QUESTIONS:
1. List every organization named in the article on the Los Angeles County Federation of Labor's new leader.
2. Return the passage of the article on the Los Angeles County Federation of Labor's new leader starting with "Already under way" and going on through "for the job.".
3. Write the next part of the article on the Los Angeles County Federation of Labor's new leader, continuing after its final sentence.

READING PASSAGE:
=== Begin Enclosure ===
Reflecting the growing influence of Latinos in Southern California's labor movement and signaling what could be greater militancy by the area's unions, the Los Angeles County Federation of Labor for the first time will elect a Latino as its leader.
Miguel Contreras, a longtime labor activist and currently the federation's political director, clinched the victory Thursday after his sole challenger withdrew from the race. Upon his official election Monday, Contreras will become the first non-Anglo to head the 102-year-old union council.
The 43-year-old Contreras said his first goal is to enlist voter support for labor-friendly candidates by "ending checkbook politics at the federation."
Instead, he said, "We're going to focus our resources--financial and people resources--on building grass-roots organizing in targeted communities."
For instance, Contreras said the federation and its roughly 325 member union locals will increasingly team up in political efforts with community and religious groups around the county.
Contreras--echoing the militant leaders who took the helm of the AFL-CIO national leadership last fall--also vowed to put more focus on recruiting new union members. In addition, he said that under his leadership the federation will "confront" profitable companies that demand concessions from their unions.
Already under way is one of Contreras' other main challenges: overcoming the divisions fostered by the battle for the executive secretary-treasurer's post, the first contested election ever for the job.
A conciliatory tone was sounded both by Contreras and his opponent, Michael A. Straeter, president of United Food and Commercial Workers Local 1442 in Santa Monica. Straeter announced his withdrawal from the race Thursday afternoon with a news release saying he was pulling out "based solely on what is best for the working men and women of this county."
=== End Enclosure ===
RECORDS PROVIDED:
=== Begin Enclosure ===
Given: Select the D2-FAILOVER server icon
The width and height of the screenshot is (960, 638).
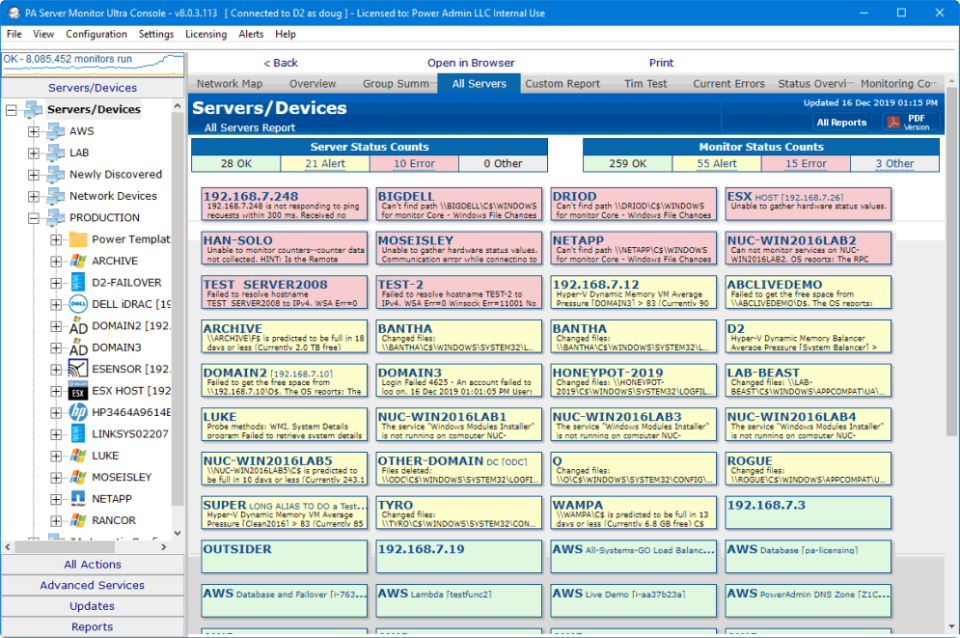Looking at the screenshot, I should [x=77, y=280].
=== End Enclosure ===
=== Begin Enclosure ===
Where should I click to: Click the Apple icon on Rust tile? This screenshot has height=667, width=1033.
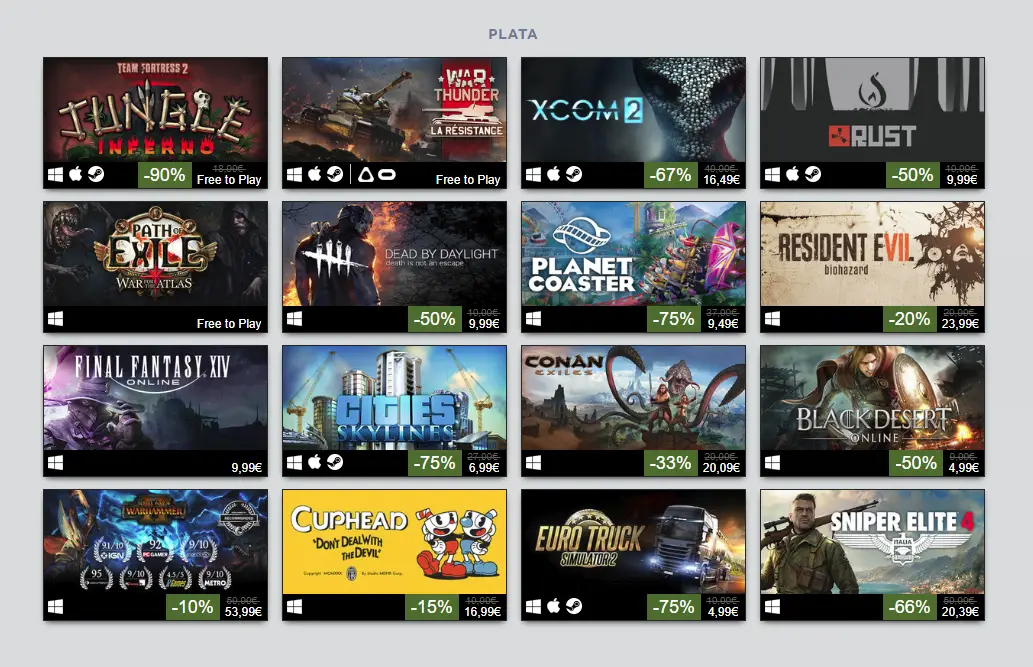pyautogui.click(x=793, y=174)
=== End Enclosure ===
=== Begin Enclosure ===
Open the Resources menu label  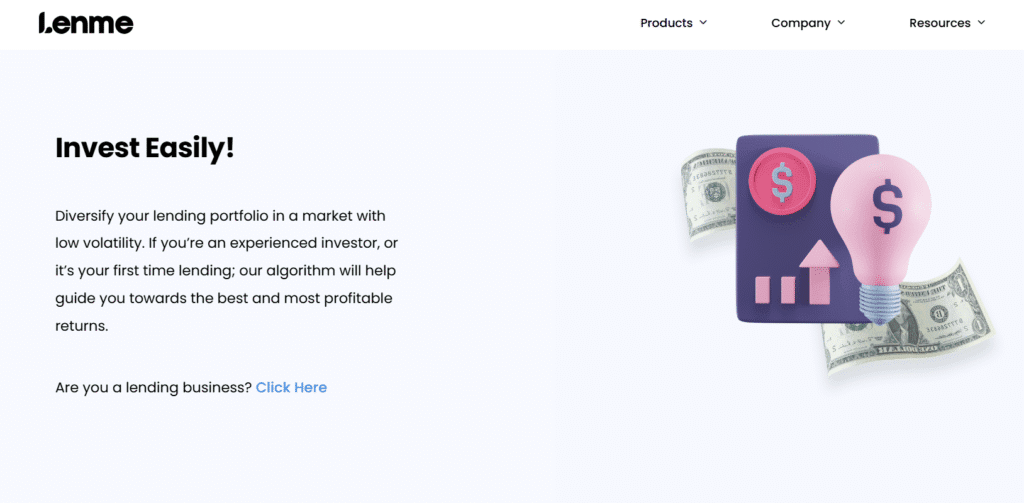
=== End Enclosure ===
EXERCISE RESULTS:
1.
Los Angeles County Federation of Labor
AFL-CIO
United Food and Commercial Workers Local 1442

2.
Already under way is one of Contreras' other main challenges: overcoming the divisions fostered by the battle for the executive secretary-treasurer's post, the first contested election ever for the job.

3.
Straeter, who conceded in an interview that he no longer had any chance of winning, said that "with the many challenges that lie ahead, organized labor must channel all of its efforts into one cohesive front."
But early on, the contest between Contreras and Straeter sharply divided county union leaders, largely along ethnic lines. Contreras announced his candidacy shortly after his mentor and predecessor, James M. Wood, died of lung cancer in February at age of 51.
Contreras, who will fill the remaining two years of what was to be Wood's four-year term, initially relied heavily on the support of the county's increasingly powerful Latino labor leaders.
At the same time, even before Straeter announced his last-second candidacy in April, Contreras was criticized by some white and black union leaders. Several said he lacked the experience and organizational skills for the $82,000-a-year job.
His critics included Bill Robertson, who was head of the county federation for 18 years until retiring in 1993 and who has served as interim chief since Wood's death.
Eventually, however, Contreras managed to broaden the base of his support and soften the criticism of his opponents.
Robertson, referring to Straeter's decision to withdraw, said Thursday he was "happy to see it happen. It certainly eases any tensions that might have been out there."
Contreras got his start in the union movement in his teens when his family, all of whom picked grapes in the San Joaquin Valley, joined the United Farm Workers.
He eventually moved through the ranks at both the UFW and the Hotel Employees and Restaurant Employees union. That was followed by a stint as deputy campaign manager for Kathleen Brown's unsuccessful gubernatorial campaign in 1994 and then joining the county federation as political director.
Contreras is married to another prominent labor leader, Maria Elena Durazo, president of Hotel Employees and Restaurant Employees Local 11.
While generally low-key and soft-spoken, the bespectacled Contreras has gained a reputation as a union militant. "We're deep believers in aggressive civil disobedience in defense of workers' rights," said Contreras, adding that he has been arrested about 25 times in connection with labor protests.
As head of the nation's second-largest metropolitan union council, representing unions with more than 600,000 members, Contreras will be propelled into the ranks of the nation's most prominent minority labor leaders.